All day that look was in my mind, that look of hate.

And I thought, If that was me, if I had that hate level, what would I do? Well, one thing I would do is hold it in and hold it in and then one night it would overflow and I would sneak into the house of my enemy and stab him and his family in their sleep. Or shoot them. I would. You would have to. It is human nature. I am not blaming anybody.

I thought, I have to be cautious and protect my family or their blood will be on my hands.

So I came home early and went over to Adams’s house when I knew nobody was home, and gathered up his rifle from the basement and their steak knives and also the butter knives, which could be sharpened, and also their knife sharpener, and also two letter openers and a heavy paperweight, which, if I was him and had lost all my guns and knives, I would definitely use that to bash in the head of my enemy in his sleep, as well as the heads of his family.

That night I slept better until I woke in a sweat, asking myself what I would do if someone came in and, after shoving down my wife and one of my kids, stole my guns and knives and knife sharpener as well as my paperweight. And I answered myself: What I would do is look around my house in a frenzy for something else dangerous, such as paint, such as thinner, such as household chemicals, and then either ring the house of my enemy with the toxics and set them on fire or pour some into the pool of my enemy, which would (1) rot the liner and (2) sicken the children of my enemy when they went swimming.

Then I looked in on my sleeping kids and, oh my God, nowhere are there kids as sweet as my kids, and standing there in my pajamas, thinking of Adams standing there in his underwear, then imagining my kids choking and vomiting as they struggled to get out of the pool, I thought, No, no way, I am not living like this.

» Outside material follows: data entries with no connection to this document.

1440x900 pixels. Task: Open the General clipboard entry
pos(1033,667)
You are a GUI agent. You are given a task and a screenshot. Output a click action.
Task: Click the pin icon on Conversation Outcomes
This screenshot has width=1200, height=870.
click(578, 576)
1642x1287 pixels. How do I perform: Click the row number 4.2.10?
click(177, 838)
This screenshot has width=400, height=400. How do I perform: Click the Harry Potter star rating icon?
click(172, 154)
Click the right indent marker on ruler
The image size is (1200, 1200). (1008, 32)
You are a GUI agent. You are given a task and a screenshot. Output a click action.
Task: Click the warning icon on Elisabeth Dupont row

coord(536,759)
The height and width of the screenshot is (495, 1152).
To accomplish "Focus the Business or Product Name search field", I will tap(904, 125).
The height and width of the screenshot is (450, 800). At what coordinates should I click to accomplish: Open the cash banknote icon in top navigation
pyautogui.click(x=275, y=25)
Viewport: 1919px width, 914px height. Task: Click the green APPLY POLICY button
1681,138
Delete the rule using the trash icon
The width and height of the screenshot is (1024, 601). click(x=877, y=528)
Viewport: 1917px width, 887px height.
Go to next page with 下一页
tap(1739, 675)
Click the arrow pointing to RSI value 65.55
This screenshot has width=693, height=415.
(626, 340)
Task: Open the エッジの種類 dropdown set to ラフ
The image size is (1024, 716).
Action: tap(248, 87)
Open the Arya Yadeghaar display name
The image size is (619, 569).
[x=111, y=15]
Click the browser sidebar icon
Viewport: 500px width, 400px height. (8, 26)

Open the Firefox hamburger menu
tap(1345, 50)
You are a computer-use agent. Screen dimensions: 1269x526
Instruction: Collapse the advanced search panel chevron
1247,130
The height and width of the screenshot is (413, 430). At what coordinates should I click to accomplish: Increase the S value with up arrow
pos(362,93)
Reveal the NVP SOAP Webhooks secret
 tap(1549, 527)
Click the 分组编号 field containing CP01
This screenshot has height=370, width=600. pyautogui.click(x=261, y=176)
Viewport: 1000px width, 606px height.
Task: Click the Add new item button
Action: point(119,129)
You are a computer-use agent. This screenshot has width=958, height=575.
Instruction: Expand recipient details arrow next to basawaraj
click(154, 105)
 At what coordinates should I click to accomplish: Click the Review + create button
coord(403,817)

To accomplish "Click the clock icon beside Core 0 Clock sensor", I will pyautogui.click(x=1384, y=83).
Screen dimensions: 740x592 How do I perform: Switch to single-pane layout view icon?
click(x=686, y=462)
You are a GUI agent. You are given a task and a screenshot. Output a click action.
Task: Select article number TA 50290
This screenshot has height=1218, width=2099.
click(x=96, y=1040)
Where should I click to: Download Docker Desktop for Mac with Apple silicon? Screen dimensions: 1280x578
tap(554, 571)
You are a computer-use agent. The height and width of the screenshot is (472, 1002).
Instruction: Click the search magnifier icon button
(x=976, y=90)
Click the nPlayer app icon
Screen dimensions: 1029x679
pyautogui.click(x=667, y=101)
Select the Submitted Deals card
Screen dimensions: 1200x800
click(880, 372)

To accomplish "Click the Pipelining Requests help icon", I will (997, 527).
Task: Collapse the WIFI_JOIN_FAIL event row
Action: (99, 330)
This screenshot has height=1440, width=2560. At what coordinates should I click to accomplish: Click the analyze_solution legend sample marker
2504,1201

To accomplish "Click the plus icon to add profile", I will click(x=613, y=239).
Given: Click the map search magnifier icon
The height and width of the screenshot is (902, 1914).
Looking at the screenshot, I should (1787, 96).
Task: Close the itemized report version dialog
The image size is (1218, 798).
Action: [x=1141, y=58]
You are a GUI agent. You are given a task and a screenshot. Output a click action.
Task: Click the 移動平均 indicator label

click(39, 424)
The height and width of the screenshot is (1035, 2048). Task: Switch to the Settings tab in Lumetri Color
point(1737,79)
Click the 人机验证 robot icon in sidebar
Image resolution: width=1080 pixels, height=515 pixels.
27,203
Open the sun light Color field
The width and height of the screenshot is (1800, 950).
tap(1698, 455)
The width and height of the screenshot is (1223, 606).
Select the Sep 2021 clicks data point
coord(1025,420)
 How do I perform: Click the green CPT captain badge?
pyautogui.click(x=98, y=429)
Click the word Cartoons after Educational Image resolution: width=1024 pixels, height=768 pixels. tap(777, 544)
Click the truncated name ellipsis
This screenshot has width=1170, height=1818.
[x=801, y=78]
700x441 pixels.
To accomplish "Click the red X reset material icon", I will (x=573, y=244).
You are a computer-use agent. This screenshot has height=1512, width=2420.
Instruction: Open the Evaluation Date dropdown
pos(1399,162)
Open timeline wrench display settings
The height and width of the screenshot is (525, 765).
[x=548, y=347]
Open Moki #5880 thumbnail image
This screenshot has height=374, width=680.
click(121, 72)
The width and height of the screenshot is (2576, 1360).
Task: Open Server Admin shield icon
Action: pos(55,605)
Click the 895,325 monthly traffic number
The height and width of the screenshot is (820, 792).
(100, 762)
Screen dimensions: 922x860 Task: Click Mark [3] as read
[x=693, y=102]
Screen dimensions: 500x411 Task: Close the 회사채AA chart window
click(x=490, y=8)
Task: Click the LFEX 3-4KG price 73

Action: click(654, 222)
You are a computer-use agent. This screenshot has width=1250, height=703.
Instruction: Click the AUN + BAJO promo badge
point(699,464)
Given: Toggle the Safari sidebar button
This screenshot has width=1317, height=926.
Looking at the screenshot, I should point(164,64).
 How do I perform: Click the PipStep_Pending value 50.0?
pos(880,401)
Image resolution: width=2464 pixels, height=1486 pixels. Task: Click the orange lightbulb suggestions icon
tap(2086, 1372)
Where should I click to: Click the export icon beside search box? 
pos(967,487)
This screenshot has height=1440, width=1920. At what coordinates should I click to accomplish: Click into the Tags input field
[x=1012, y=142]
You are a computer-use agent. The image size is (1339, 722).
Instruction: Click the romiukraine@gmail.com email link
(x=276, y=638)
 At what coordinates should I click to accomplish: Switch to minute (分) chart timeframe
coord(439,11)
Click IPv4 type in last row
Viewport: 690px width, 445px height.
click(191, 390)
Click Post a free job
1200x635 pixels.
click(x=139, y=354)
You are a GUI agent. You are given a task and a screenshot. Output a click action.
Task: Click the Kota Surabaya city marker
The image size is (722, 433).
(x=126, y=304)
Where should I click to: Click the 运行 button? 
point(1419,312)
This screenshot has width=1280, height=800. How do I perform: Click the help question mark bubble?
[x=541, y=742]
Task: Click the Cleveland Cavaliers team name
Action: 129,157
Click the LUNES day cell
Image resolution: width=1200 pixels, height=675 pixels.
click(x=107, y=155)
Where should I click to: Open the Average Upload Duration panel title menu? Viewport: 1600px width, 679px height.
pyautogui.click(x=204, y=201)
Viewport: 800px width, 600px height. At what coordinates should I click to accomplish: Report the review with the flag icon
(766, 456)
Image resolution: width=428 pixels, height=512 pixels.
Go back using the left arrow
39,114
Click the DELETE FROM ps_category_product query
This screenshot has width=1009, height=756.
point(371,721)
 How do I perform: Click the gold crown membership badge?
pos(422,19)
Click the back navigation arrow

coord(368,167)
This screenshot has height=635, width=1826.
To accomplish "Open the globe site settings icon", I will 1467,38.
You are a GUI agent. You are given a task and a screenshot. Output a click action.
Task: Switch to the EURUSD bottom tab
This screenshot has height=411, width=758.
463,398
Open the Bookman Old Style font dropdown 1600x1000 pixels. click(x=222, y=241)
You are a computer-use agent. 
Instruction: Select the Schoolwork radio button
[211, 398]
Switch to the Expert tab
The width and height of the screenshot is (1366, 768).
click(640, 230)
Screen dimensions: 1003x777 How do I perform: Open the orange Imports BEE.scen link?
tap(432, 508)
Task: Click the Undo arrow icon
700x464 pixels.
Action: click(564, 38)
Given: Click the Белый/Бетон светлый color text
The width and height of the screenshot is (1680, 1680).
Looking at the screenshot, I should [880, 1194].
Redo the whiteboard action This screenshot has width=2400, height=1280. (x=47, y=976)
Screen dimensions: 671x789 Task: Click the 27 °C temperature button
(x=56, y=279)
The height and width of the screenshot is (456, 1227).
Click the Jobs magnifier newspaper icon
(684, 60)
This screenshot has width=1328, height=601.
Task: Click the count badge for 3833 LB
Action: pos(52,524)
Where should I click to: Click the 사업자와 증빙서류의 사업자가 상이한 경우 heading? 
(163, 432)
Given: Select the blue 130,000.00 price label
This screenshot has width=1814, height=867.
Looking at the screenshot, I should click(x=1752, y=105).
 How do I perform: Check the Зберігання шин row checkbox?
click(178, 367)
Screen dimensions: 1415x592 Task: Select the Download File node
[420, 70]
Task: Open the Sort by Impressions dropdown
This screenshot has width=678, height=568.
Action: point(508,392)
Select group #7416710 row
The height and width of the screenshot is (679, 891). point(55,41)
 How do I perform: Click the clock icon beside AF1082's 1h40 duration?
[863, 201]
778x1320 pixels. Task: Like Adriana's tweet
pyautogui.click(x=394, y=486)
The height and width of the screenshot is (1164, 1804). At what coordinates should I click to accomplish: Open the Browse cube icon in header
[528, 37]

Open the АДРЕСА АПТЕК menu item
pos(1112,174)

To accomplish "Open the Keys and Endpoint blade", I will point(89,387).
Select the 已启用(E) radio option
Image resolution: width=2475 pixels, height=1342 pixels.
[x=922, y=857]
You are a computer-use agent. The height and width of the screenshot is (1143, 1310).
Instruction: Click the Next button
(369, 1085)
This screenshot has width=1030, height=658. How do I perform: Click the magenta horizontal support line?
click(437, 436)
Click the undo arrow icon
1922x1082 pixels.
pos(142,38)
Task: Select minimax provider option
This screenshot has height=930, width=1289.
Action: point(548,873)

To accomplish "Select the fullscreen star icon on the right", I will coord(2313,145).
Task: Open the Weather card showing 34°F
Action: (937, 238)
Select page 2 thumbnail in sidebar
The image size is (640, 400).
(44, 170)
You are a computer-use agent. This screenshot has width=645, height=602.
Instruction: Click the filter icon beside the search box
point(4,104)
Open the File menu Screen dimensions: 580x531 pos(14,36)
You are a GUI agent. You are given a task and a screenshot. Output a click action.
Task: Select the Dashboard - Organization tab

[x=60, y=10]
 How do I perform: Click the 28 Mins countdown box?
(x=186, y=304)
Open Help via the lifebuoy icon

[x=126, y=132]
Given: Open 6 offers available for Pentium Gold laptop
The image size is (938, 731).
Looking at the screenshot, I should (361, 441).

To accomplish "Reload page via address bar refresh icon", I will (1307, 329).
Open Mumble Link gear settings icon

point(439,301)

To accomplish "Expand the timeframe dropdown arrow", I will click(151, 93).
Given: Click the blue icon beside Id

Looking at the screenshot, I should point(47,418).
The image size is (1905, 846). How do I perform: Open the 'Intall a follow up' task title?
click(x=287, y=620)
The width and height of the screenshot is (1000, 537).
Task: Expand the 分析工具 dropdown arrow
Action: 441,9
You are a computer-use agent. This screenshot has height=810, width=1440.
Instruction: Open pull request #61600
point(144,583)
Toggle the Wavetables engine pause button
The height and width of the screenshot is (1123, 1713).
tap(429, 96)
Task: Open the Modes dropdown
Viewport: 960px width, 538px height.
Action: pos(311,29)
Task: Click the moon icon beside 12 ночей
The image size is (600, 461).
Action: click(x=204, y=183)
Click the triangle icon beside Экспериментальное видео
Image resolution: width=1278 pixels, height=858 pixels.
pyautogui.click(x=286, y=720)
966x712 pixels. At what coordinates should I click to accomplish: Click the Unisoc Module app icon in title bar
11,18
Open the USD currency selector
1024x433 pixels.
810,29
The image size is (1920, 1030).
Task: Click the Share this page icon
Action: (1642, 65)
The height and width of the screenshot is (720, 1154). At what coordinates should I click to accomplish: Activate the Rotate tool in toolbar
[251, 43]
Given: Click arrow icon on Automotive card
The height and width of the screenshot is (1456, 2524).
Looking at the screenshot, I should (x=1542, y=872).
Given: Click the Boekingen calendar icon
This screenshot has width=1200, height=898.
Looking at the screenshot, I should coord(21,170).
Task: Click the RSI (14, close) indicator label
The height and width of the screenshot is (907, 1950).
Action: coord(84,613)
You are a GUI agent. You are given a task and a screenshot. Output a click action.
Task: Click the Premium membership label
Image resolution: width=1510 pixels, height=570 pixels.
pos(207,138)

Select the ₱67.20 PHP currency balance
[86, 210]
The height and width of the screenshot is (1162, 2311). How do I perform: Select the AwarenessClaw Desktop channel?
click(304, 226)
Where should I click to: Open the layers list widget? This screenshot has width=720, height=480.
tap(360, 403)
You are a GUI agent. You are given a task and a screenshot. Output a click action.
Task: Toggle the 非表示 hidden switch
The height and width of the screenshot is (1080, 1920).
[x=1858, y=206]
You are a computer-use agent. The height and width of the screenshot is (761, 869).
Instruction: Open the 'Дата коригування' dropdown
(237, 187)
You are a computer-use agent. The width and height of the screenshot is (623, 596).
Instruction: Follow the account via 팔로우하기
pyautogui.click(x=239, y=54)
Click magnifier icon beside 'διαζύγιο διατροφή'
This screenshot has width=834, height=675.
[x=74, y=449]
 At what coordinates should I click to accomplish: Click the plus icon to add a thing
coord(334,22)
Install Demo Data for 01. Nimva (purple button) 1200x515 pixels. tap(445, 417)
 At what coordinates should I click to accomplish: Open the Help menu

So, entering through a window I had forced earlier that afternoon, I gathered up all the household chemicals, and, believe me, he had a lot, more than I did, more than he needed, thinner, paint, lye, gas, solvents, etc. I got it all in like nine Hefty bags and was just starting up the stairs with the first bag when here comes the whole damn family, falling upon me, even his kids, whipping me with coat hangers and hitting me with sharp-edged books and spraying hair spray in my eyes, the dog also nipping at me, and rolling down the stairs of their basement I thought, They are trying to kill me. Hitting my head on the concrete floor, I saw stars, and thought, No, really, they are going to kill me, and if they kill me no more little Melanie and me eating from the same popcorn bowl, no more little Brian doing that wrinkled-brow thing we do back and forth when one of us makes a bad joke, never again Karen and me lying side by side afterward, looking out the window, discussing our future plans as those yellow-beaked birds come and go on the power line. And I struggled to my feet, thinking, Forget how I got here, I am here, I must get out of here, I have to live. And I began to wonk and wonk, and once they had fallen back, with Adams and his teen-age boy huddled over the littlest one, who had unfortunately flown relatively far due to a bit of a kick I had given her, I took out my lighter and fired up the bag, the bag of toxics, and made for the light at the top of the stairs, where I knew the door was, and the night was, and my freedom, and my home.